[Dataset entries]
■ ■ ■ ■ ■

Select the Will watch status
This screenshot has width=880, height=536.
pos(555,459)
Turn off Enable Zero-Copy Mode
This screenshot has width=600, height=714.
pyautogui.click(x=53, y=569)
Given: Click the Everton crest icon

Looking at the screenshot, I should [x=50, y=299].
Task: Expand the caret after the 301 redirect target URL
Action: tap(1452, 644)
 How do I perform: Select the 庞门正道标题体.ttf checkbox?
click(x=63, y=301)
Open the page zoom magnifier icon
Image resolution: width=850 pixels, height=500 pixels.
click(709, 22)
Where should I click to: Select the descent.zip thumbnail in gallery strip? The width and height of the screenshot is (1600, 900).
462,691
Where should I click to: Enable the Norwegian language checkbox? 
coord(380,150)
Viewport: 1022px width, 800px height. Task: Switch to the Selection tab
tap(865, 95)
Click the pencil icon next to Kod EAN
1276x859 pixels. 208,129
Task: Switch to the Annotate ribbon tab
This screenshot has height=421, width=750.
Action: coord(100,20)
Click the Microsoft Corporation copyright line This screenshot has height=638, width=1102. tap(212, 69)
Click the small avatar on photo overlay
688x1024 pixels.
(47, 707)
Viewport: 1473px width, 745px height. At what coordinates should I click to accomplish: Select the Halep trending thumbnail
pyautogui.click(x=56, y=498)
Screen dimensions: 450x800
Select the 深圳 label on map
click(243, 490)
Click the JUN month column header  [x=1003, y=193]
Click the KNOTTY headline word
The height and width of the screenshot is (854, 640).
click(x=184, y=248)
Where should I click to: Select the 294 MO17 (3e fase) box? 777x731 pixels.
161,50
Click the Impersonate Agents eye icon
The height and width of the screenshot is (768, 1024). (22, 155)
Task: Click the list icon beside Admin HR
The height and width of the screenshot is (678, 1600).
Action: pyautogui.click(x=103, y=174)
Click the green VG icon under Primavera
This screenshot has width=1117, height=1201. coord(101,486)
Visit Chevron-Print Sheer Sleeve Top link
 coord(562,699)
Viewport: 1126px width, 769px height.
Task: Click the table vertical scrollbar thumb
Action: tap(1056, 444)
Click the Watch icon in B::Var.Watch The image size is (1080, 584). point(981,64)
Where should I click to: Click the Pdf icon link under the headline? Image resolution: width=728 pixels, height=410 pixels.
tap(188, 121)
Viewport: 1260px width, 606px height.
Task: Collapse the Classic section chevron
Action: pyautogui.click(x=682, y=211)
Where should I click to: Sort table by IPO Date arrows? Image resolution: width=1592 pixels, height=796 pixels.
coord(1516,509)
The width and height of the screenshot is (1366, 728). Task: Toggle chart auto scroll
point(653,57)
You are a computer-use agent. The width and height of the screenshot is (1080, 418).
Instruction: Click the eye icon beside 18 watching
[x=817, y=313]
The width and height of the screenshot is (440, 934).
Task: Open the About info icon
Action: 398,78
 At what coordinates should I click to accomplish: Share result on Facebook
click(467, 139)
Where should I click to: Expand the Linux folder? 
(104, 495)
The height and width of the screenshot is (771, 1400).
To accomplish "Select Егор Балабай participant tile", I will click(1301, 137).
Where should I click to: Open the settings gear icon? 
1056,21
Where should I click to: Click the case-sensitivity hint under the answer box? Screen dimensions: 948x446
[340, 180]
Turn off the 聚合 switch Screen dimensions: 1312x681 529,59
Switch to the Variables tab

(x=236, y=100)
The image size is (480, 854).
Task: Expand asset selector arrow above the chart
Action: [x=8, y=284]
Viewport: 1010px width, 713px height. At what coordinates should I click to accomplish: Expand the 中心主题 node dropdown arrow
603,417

■ ■ ■ ■ ■

**Task to carry out**
Repeat the entries word for word. Skip none of them.

**Answer box**
Select the Will watch status
This screenshot has width=880, height=536.
pos(555,459)
Turn off Enable Zero-Copy Mode
This screenshot has width=600, height=714.
pyautogui.click(x=53, y=569)
Given: Click the Everton crest icon

Looking at the screenshot, I should [x=50, y=299].
Task: Expand the caret after the 301 redirect target URL
Action: tap(1452, 644)
 How do I perform: Select the 庞门正道标题体.ttf checkbox?
click(x=63, y=301)
Open the page zoom magnifier icon
Image resolution: width=850 pixels, height=500 pixels.
click(709, 22)
Where should I click to: Select the descent.zip thumbnail in gallery strip? The width and height of the screenshot is (1600, 900).
462,691
Where should I click to: Enable the Norwegian language checkbox? 
coord(380,150)
Viewport: 1022px width, 800px height. Task: Switch to the Selection tab
tap(865, 95)
Click the pencil icon next to Kod EAN
1276x859 pixels. 208,129
Task: Switch to the Annotate ribbon tab
This screenshot has height=421, width=750.
Action: coord(100,20)
Click the Microsoft Corporation copyright line This screenshot has height=638, width=1102. tap(212, 69)
Click the small avatar on photo overlay
688x1024 pixels.
(47, 707)
Viewport: 1473px width, 745px height. At what coordinates should I click to accomplish: Select the Halep trending thumbnail
pyautogui.click(x=56, y=498)
Screen dimensions: 450x800
Select the 深圳 label on map
click(243, 490)
Click the JUN month column header  [x=1003, y=193]
Click the KNOTTY headline word
The height and width of the screenshot is (854, 640).
click(x=184, y=248)
Where should I click to: Select the 294 MO17 (3e fase) box? 777x731 pixels.
161,50
Click the Impersonate Agents eye icon
The height and width of the screenshot is (768, 1024). (22, 155)
Task: Click the list icon beside Admin HR
The height and width of the screenshot is (678, 1600).
Action: pyautogui.click(x=103, y=174)
Click the green VG icon under Primavera
This screenshot has width=1117, height=1201. coord(101,486)
Visit Chevron-Print Sheer Sleeve Top link
 coord(562,699)
Viewport: 1126px width, 769px height.
Task: Click the table vertical scrollbar thumb
Action: tap(1056, 444)
Click the Watch icon in B::Var.Watch The image size is (1080, 584). point(981,64)
Where should I click to: Click the Pdf icon link under the headline? Image resolution: width=728 pixels, height=410 pixels.
tap(188, 121)
Viewport: 1260px width, 606px height.
Task: Collapse the Classic section chevron
Action: pyautogui.click(x=682, y=211)
Where should I click to: Sort table by IPO Date arrows? Image resolution: width=1592 pixels, height=796 pixels.
coord(1516,509)
The width and height of the screenshot is (1366, 728). Task: Toggle chart auto scroll
point(653,57)
You are a computer-use agent. The width and height of the screenshot is (1080, 418).
Instruction: Click the eye icon beside 18 watching
[x=817, y=313]
The width and height of the screenshot is (440, 934).
Task: Open the About info icon
Action: 398,78
 At what coordinates should I click to accomplish: Share result on Facebook
click(467, 139)
Where should I click to: Expand the Linux folder? 
(104, 495)
The height and width of the screenshot is (771, 1400).
To accomplish "Select Егор Балабай participant tile", I will click(1301, 137).
Where should I click to: Open the settings gear icon? 
1056,21
Where should I click to: Click the case-sensitivity hint under the answer box? Screen dimensions: 948x446
[340, 180]
Turn off the 聚合 switch Screen dimensions: 1312x681 529,59
Switch to the Variables tab

(x=236, y=100)
The image size is (480, 854).
Task: Expand asset selector arrow above the chart
Action: [x=8, y=284]
Viewport: 1010px width, 713px height. At what coordinates should I click to accomplish: Expand the 中心主题 node dropdown arrow
603,417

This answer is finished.